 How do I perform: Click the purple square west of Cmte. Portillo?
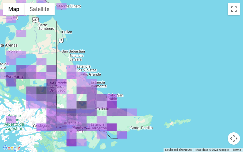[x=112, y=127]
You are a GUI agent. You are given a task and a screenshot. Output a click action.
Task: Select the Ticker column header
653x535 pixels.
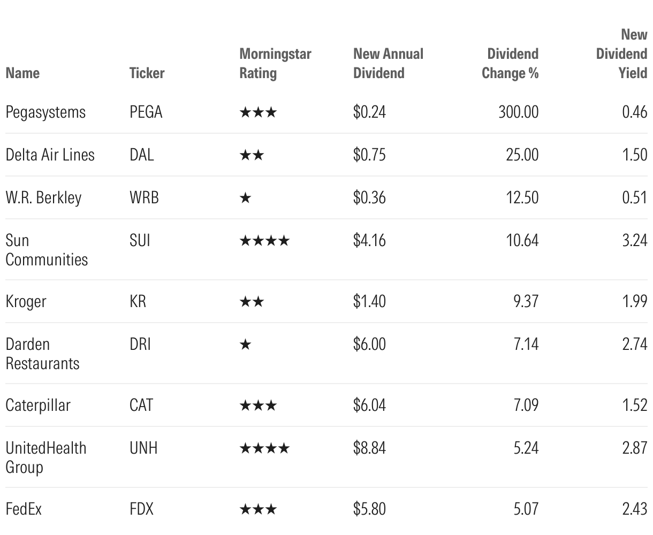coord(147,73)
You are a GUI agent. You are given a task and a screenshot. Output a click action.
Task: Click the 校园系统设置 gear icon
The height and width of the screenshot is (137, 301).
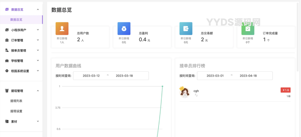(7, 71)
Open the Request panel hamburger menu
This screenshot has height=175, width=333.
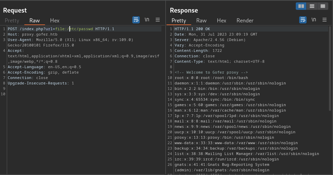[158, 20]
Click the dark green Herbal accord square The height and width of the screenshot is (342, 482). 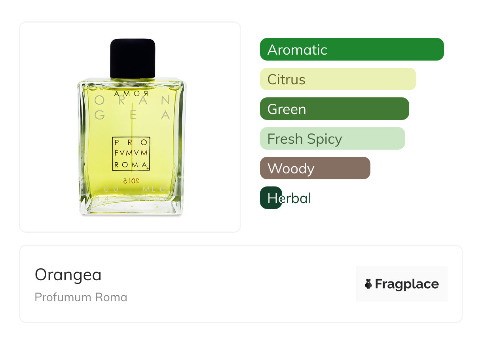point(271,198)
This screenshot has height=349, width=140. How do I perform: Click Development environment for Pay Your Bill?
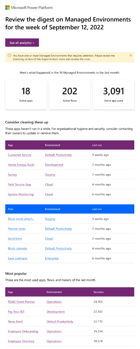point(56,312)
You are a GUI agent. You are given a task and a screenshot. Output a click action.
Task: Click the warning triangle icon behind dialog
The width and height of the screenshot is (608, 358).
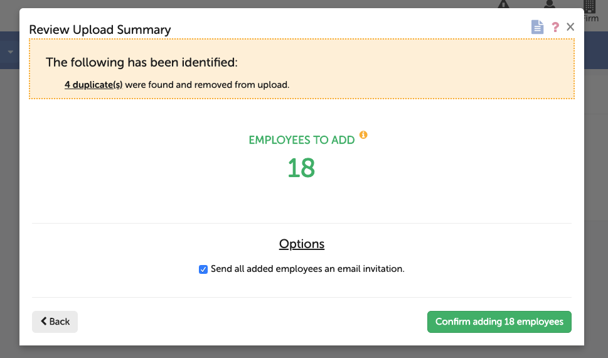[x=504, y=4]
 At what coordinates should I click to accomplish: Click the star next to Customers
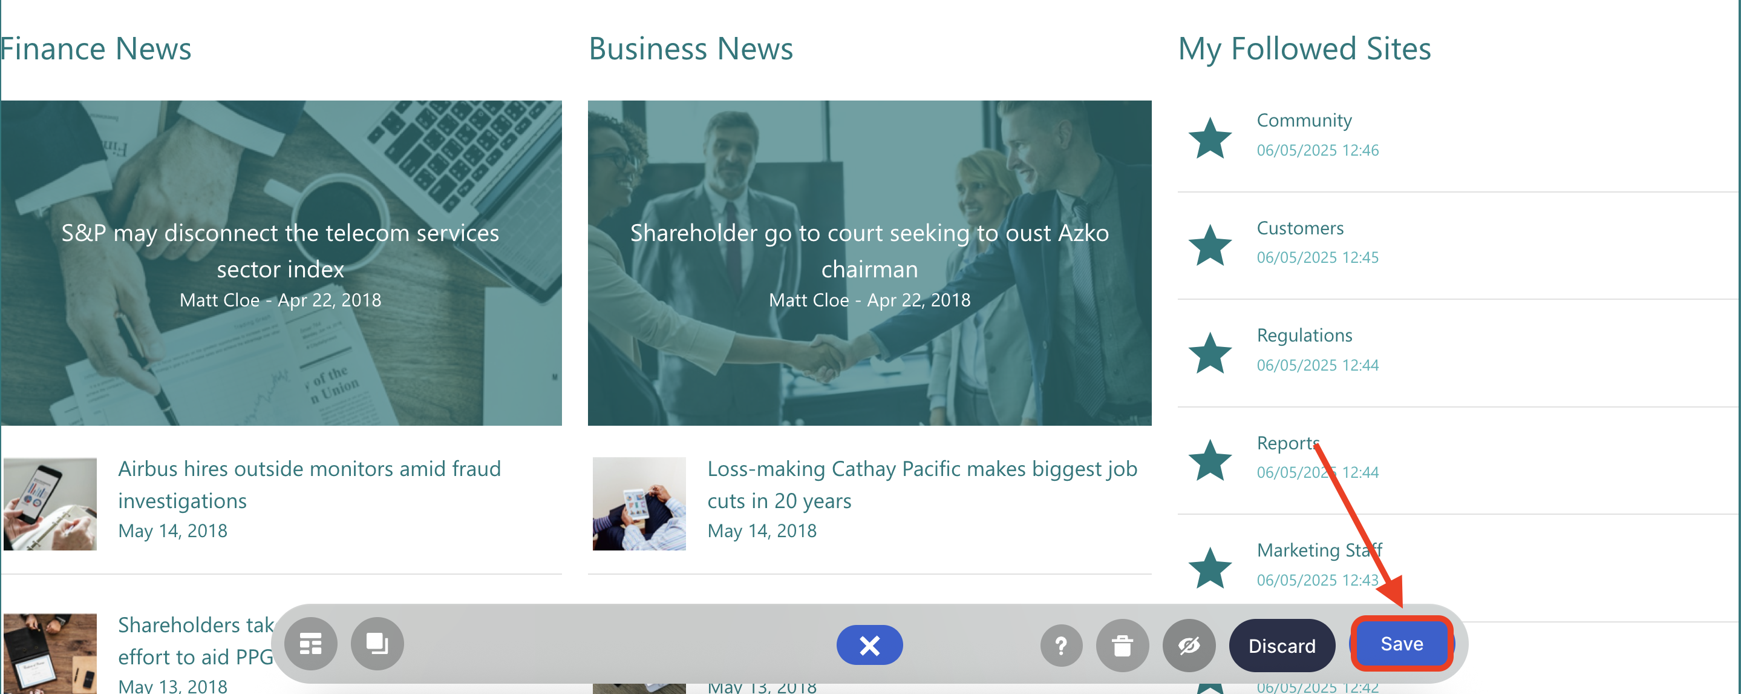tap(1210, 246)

----------------------------------------

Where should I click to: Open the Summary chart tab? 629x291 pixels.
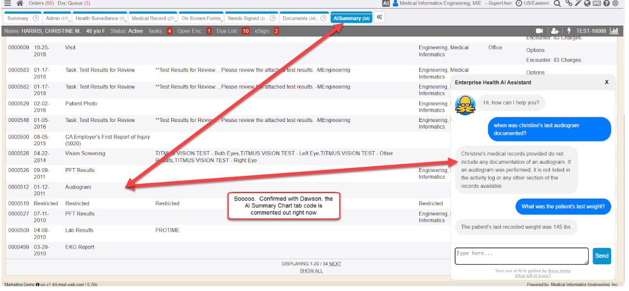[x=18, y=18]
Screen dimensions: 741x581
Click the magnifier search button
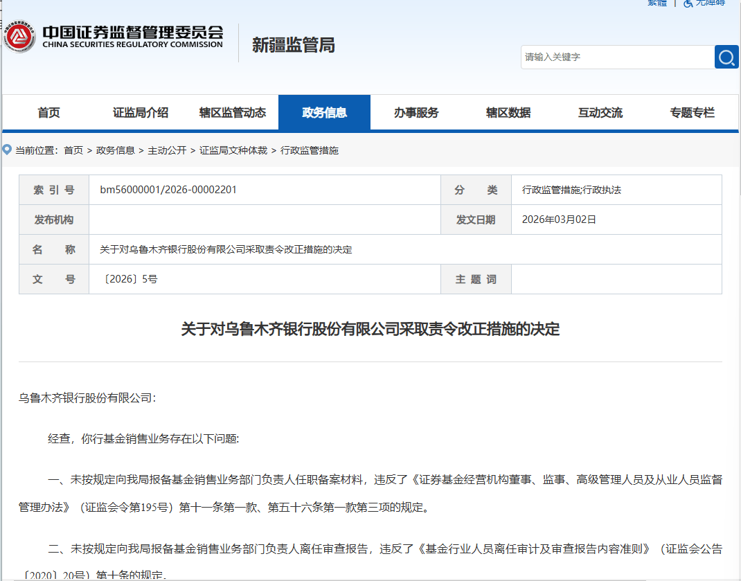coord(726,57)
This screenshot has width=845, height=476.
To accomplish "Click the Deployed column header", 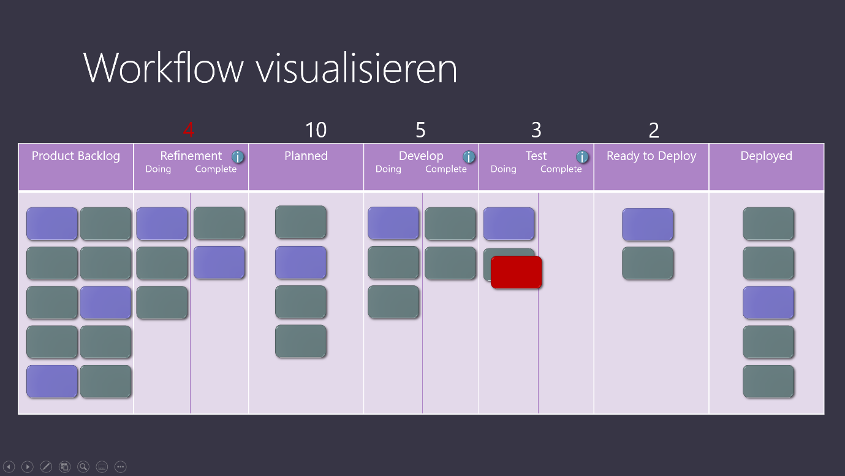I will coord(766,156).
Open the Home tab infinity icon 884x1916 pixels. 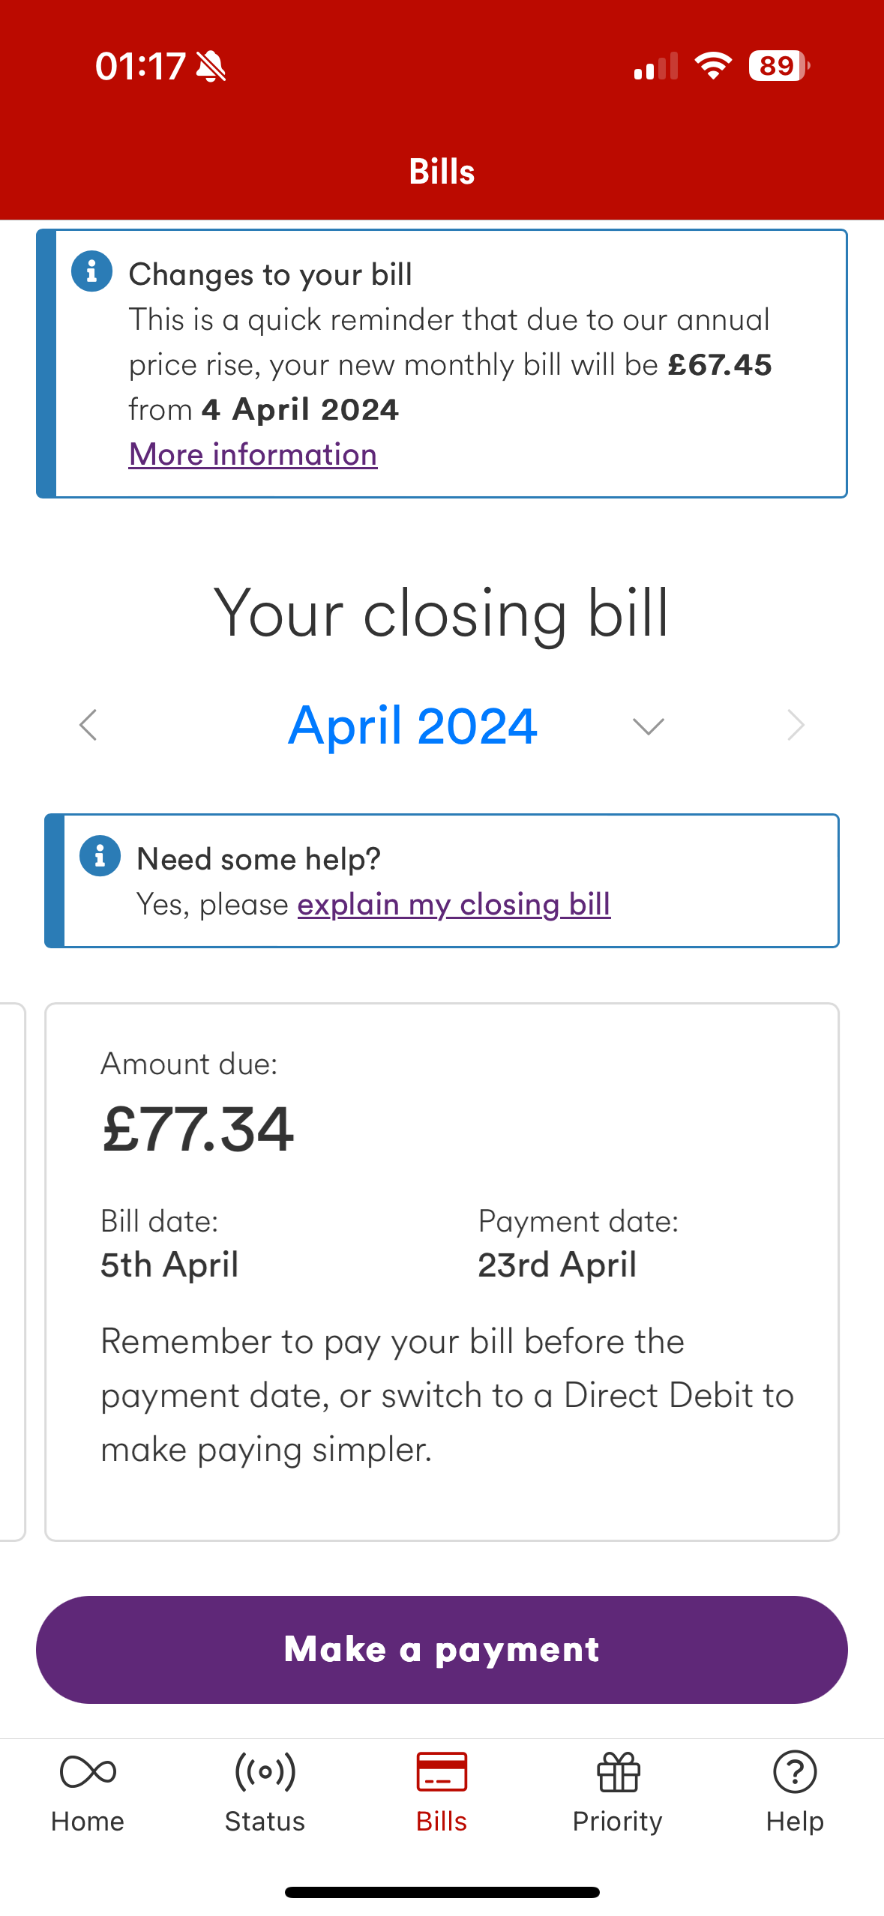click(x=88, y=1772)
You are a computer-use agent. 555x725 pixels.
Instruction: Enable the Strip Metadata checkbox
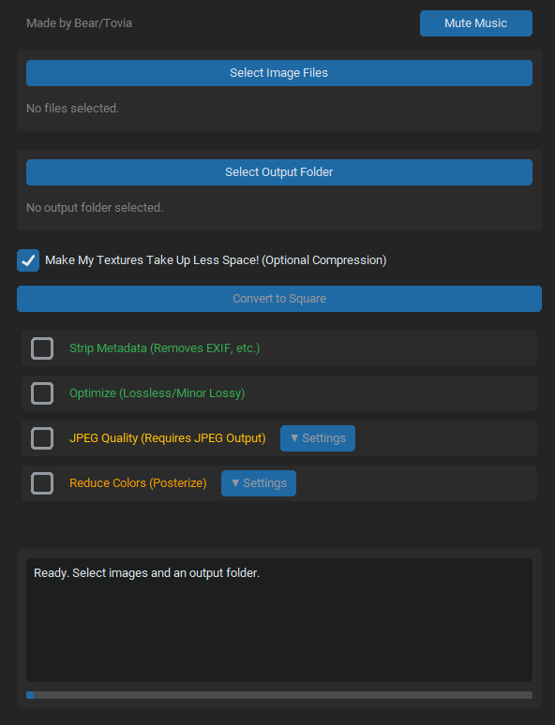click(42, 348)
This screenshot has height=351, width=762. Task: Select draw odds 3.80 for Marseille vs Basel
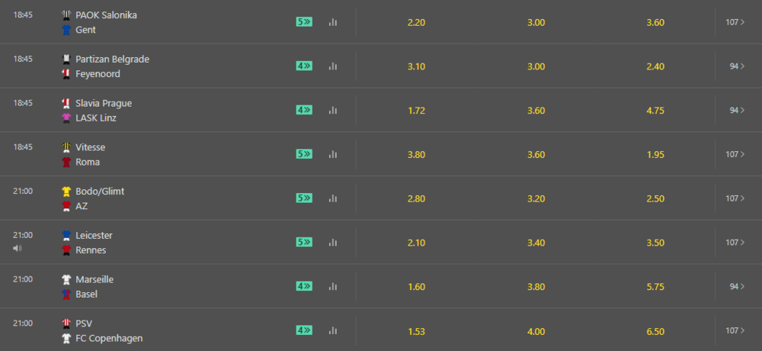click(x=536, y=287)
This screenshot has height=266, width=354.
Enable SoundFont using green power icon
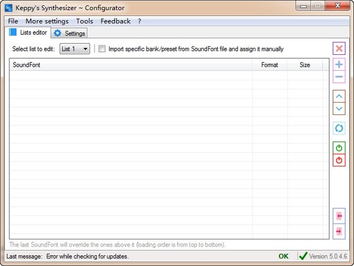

----------------------------------------

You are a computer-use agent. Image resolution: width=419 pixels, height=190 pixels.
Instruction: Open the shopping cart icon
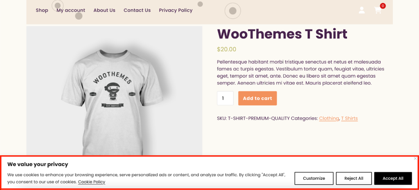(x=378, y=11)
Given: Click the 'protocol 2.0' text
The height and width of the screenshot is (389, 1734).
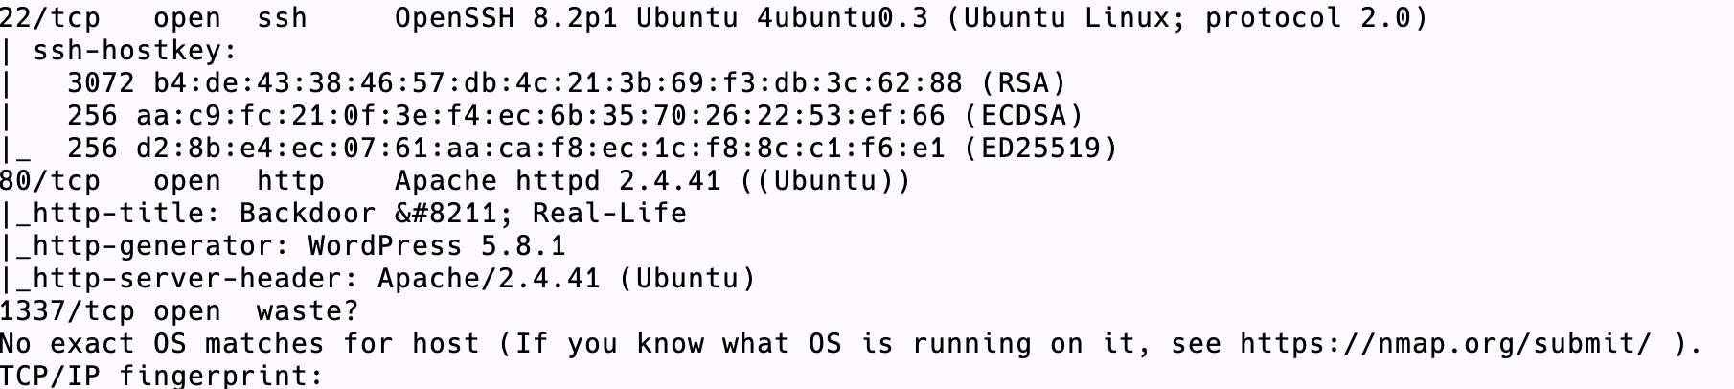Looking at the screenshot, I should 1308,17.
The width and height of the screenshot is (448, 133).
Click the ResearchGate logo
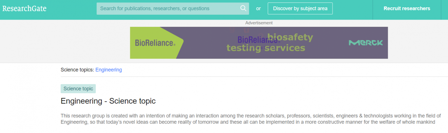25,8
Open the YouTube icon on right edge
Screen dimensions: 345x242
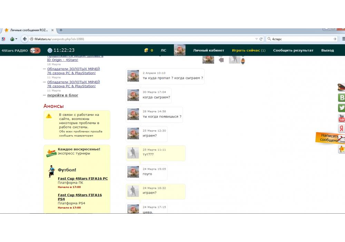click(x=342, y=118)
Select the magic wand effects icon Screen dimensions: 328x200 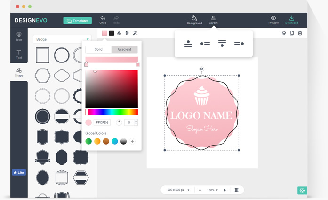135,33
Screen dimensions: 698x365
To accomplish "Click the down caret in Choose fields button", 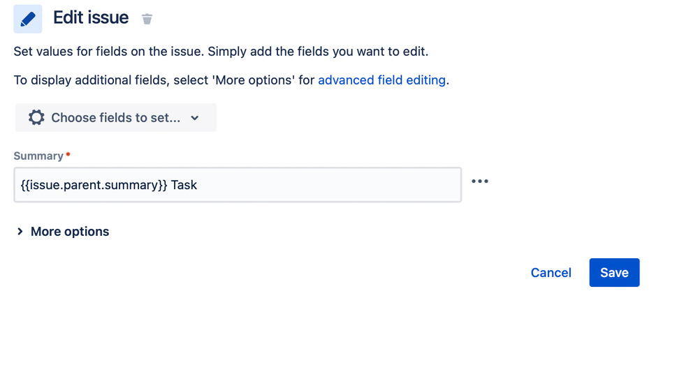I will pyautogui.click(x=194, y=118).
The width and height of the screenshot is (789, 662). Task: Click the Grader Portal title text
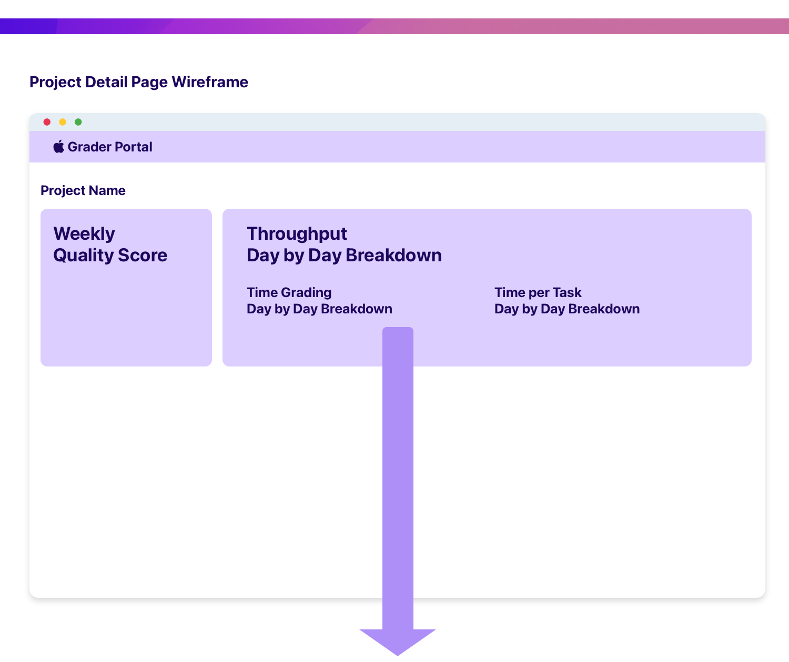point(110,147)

----------------------------------------

PROBLEM TO SOLVE ▸
Look over the listing. Pull out every line with the string "computer" in it.

OUTPUT OF THE TASK ▸
You are a computer-use agent. 555x725 pixels.
You are a computer-use agent. Image resolution: width=419 pixels, height=190 pixels.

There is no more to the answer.